The monks, in the meantime, despite being powerless to stop the apocalypse, DO have a back-up plan, in the form of a starship. Monks (and nuns) in a starship. How is that not awesome? Their plan is to escape earth and fly to the space colonies, continuing to retain the documents they have preserved for so long, and also keeping the church alive. Markedly, as the last monk gets aboard the ship, he takes off his sandals and kicks the dust from them. The world has rejected the word, and they are condemned for it.
And Mrs. Grales? Mrs. Grales comes to Abbot Zerichi as he lies dying in the ruins of the monastery. Or rather, Rachel comes, as Mrs. Grales is now dead. Rachel, the other head, has a childlike innocence, and seems to be impervious to the effects of the radiation blast. Despite all humanity has done, humanity continues to survive. The world is not dead.
Doggone it. This was supposed to be a short summary. Ah well.
In my paper, I wrote that the book implied a vicious cycle, implying that man never really learns the error of his ways, and at the same time emphasized the communal nature of the church, trying to show man said error. The Order of Leibowitz retains the information of the past and tries to convey it to a world that does not want to listen. In the first two books, the church is also a unifying force, trying to hold humanity together without war in the absence of any real government. It’s when people stop listening to the church that they lose their unity and fall into war.

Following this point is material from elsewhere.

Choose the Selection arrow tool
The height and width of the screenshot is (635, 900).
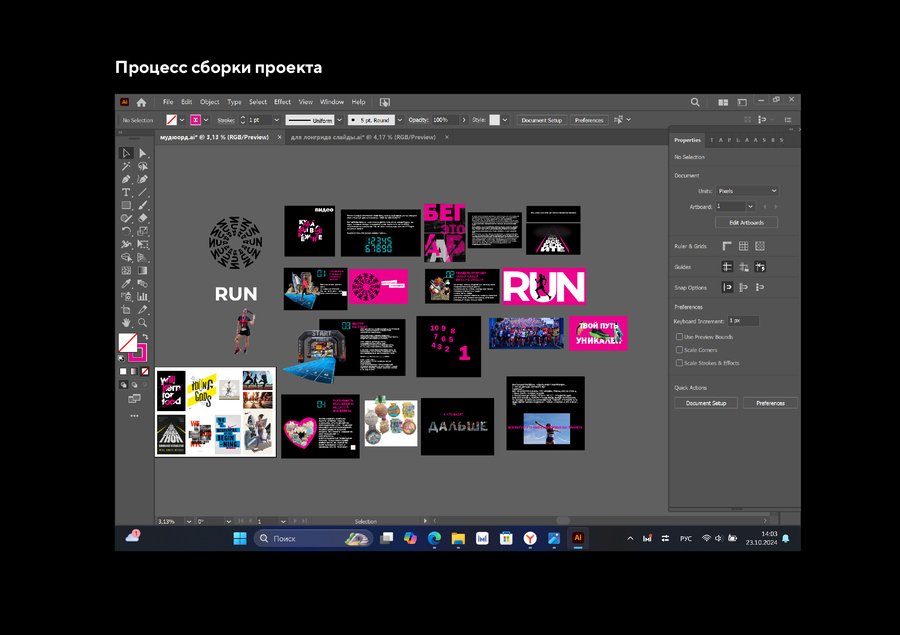(126, 153)
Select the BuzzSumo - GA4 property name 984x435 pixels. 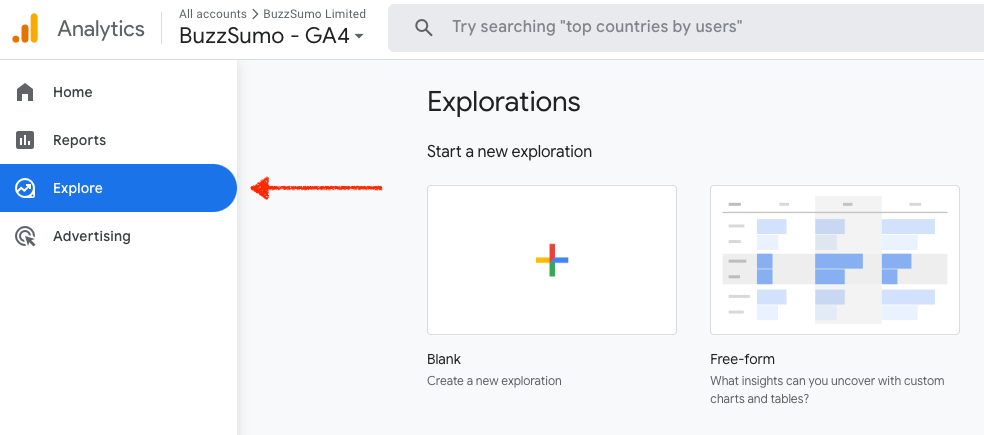264,36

Of especial importance in the work, and especially in the middle story Fiat Lux, is the relation between the abstract and the applied. The monks have held the abstract, the blueprints, for years, and the world is finally ready to apply them. The monks also have the abstract, the ideals, of how the blueprints are to be applied, which the world is less ready to listen too. The scholar doesn’t really consider the monk’s warnings about the possible results of carrying the information back to his warmongering ruler, he just wants to progress, regardless of direction.

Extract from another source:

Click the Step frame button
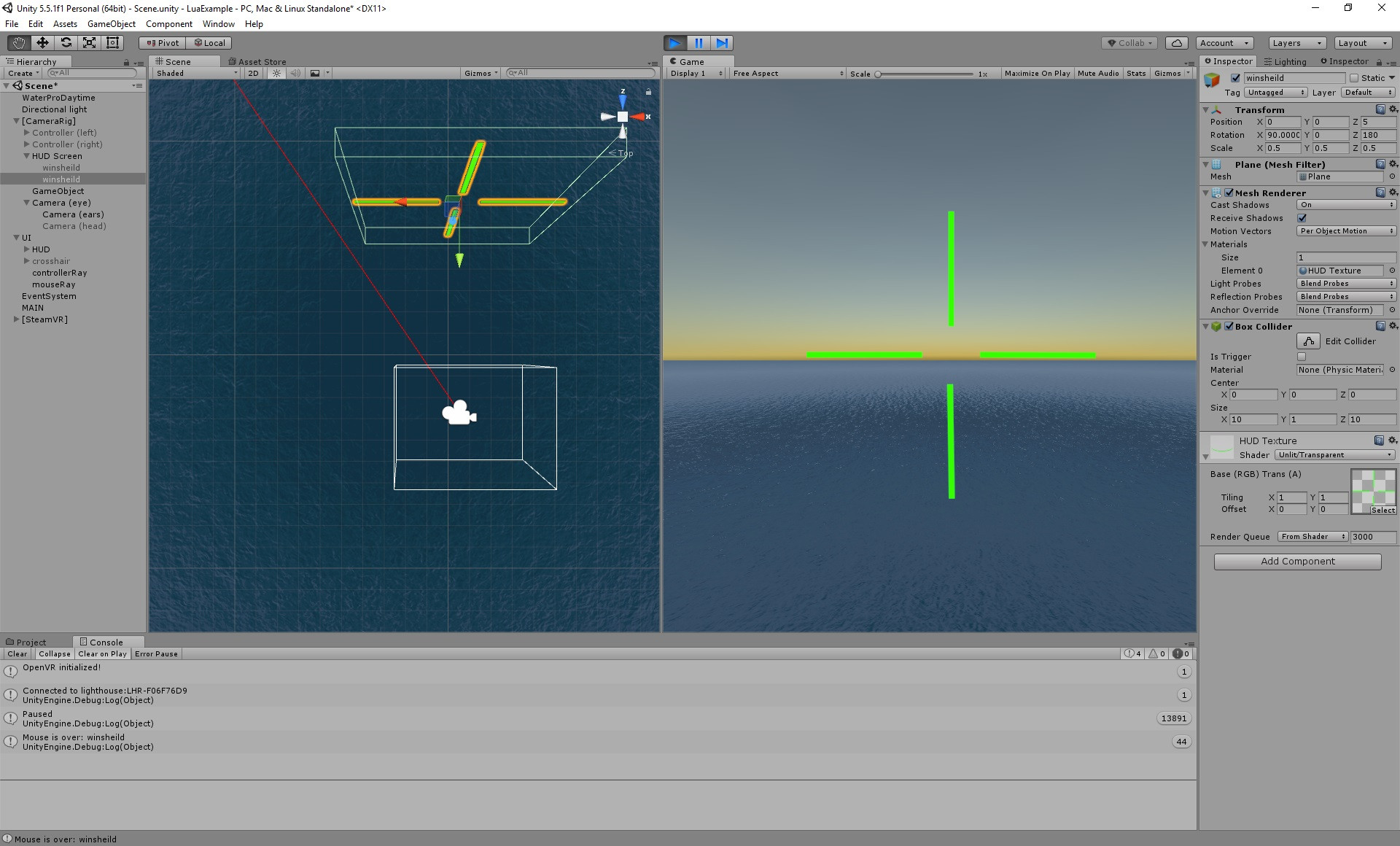 tap(722, 43)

Rachel is one of the most confusing aspects of the story, and shows just a hint of what you might call Christian humanism. It’s heavily implied that she is a whole new kind of human, one not even perhaps in need of grace (she shies away when the abbot tries to baptize her, and indicates she does not need it). After all, she wasn’t exactly born, so theoretically she’s not subject to original sin. It’s worth noting, though, that if this is the case, it’s not something created from man’s worth, or even Mrs. Grales. It’s something of a gift given to man despite man’s sin.
See, I SAID I could carry on forever about this work. Despite it’s serious tone, it’s very humorous, especially in the early bits, and has a fascinating amount of historical data (as essentially it’s recreating history). And, as I’ve made clear, the philosophy and speculation behind it is wonderfully deep, if a little obviously tinted by the Cold War. I would inequivocably recommend this work to anyone. It’s a very engaging and worthwhile read.